§ TEXT EXTRACT:
So I'm only suggesting that, you know, it's a free world. It's a free country and you can have a sense of existence any way you like. But I personally prefer not to be fenced in and pressed and tightened up. I like the boundaries of my own skin. That's enough. So I put this on, not because I'm a Zen master, but because it's comfortable. So, it's, the point I was making is that although you cannot logically designate and describe a ground which is common to all kinds of figures and experiences,

[06:38]

like space is the ground for all bodies in space, nevertheless, if you rule it out, as with the logical positivists, and say all metaphysical discussions are meaningless, then you deprive life of a very, very important ingredient, which is the ingredient of the useless. The thing that is all important, but makes no difference. The mirror is all important to there being any reflections there, but it makes no difference to the reflections. And if it's a good mirror, it sure mustn't make a difference to them. In other words, if a mirror has a flaw in the glass, then it will distort the reflection. But if it's a good mirror, it has no flaw in it. It doesn't distort, but the fact that it is there is basic to its function.

[07:45]

So in the same way, by analogy, there has to be an element in all of our lives of total uselessness, that is to say of 100% goofing off. If we don't have that as basic to all our goofing on, that is to say our daily practical business, we're lost. We can do the... you see, what is practical is defined in terms of what promotes survival. Earning your living, getting enough to eat, providing for your children, etc., etc. That's practical, by definition. Fine. But there is no point in surviving, in bringing up children, in producing human beings and

[08:52]

enabling them to go on living. There's no point whatsoever in doing that, unless you can show these individuals who are surviving, that survival and existence itself is play. In other words, is a kind of glorious nonsense. That's the whole essence of being alive at all. Well now, I want to go on from this point, to show you something that is usually completely incomprehensible to Westerners, which is the structure of a Buddhist scripture. Of this very school we're talking about, the Mahayana Yogacara aspect.

[10:02]

And to try and understand a religious text that in its whole structure and idea is as totally different from the King James Bible as anything you could imagine. Now we are, you see, conditioned to think, when we say the word scripture, you think of the King James Bible. And this is a very elegant piece of late Elizabethan English, which was brought down by an angel from heaven in the year 1611. It's a phenomenal piece of work, because when you read the New Testament in Greek, it's in very bad Greek, as compared with the Greek of Plato. It's a backwoods document, slangy.

§ DATASET ENTRIES:

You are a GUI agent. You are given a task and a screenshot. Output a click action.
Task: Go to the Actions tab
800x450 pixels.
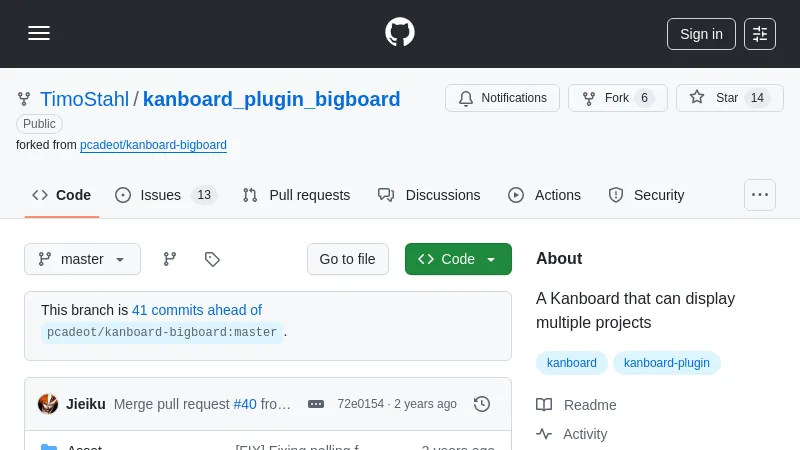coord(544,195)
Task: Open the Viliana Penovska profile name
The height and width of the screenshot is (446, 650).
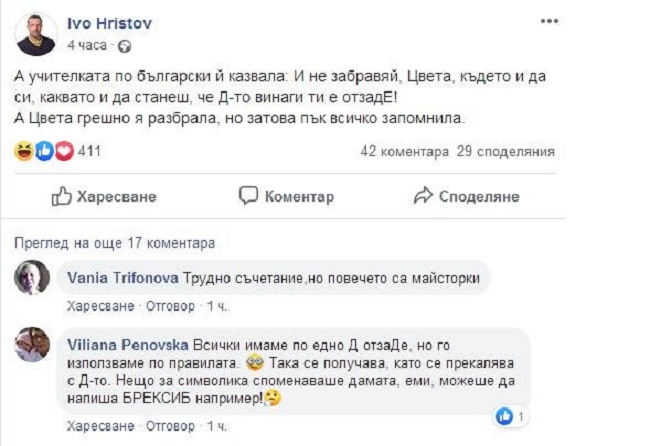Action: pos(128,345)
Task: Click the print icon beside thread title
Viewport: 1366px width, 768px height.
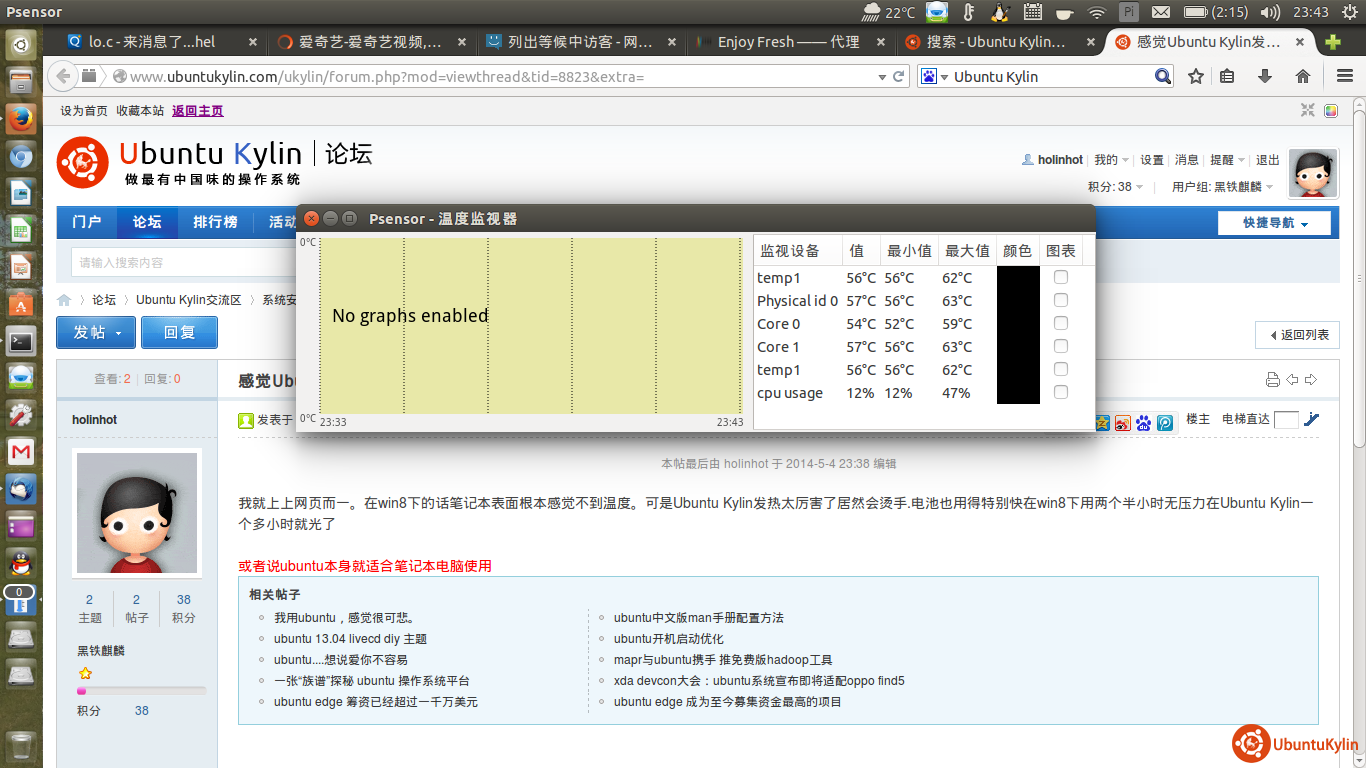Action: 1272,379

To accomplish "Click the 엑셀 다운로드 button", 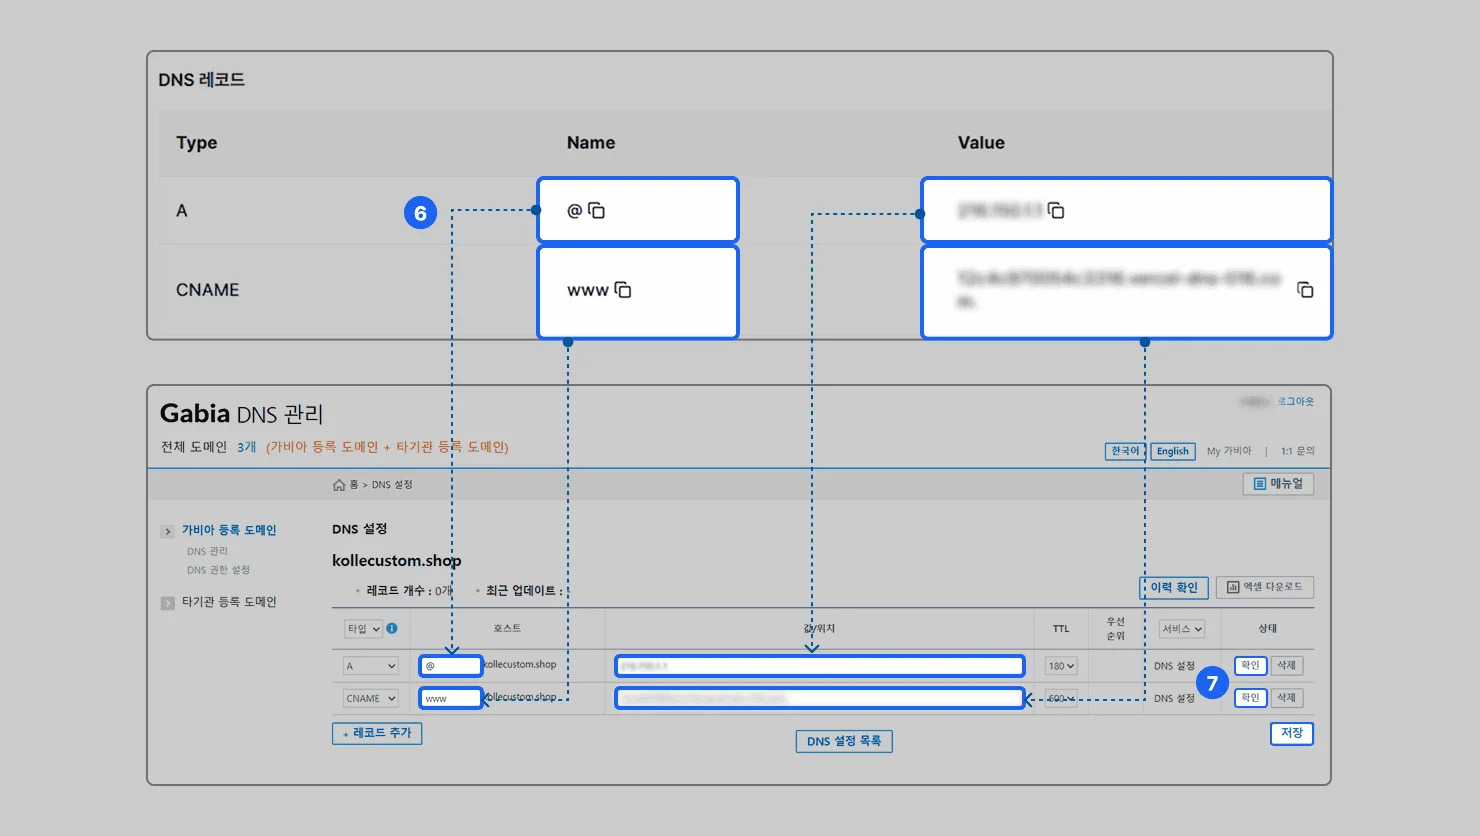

§ SET TASK 1: In the lecture transcript, what is said to define what is practical?
§ SET TASK 2: Write out a passage from the lecture transcript word for word, beginning at the words "And to try and" and stopping after "backwoods document, slangy.".

§ EXERCISE OUTPUT 1: What is practical is defined as what promotes survival.

§ EXERCISE OUTPUT 2:
And to try and understand a religious text that in its whole structure and idea is as totally different from the King James Bible as anything you could imagine. Now we are, you see, conditioned to think, when we say the word scripture, you think of the King James Bible. And this is a very elegant piece of late Elizabethan English, which was brought down by an angel from heaven in the year 1611. It's a phenomenal piece of work, because when you read the New Testament in Greek, it's in very bad Greek, as compared with the Greek of Plato. It's a backwoods document, slangy.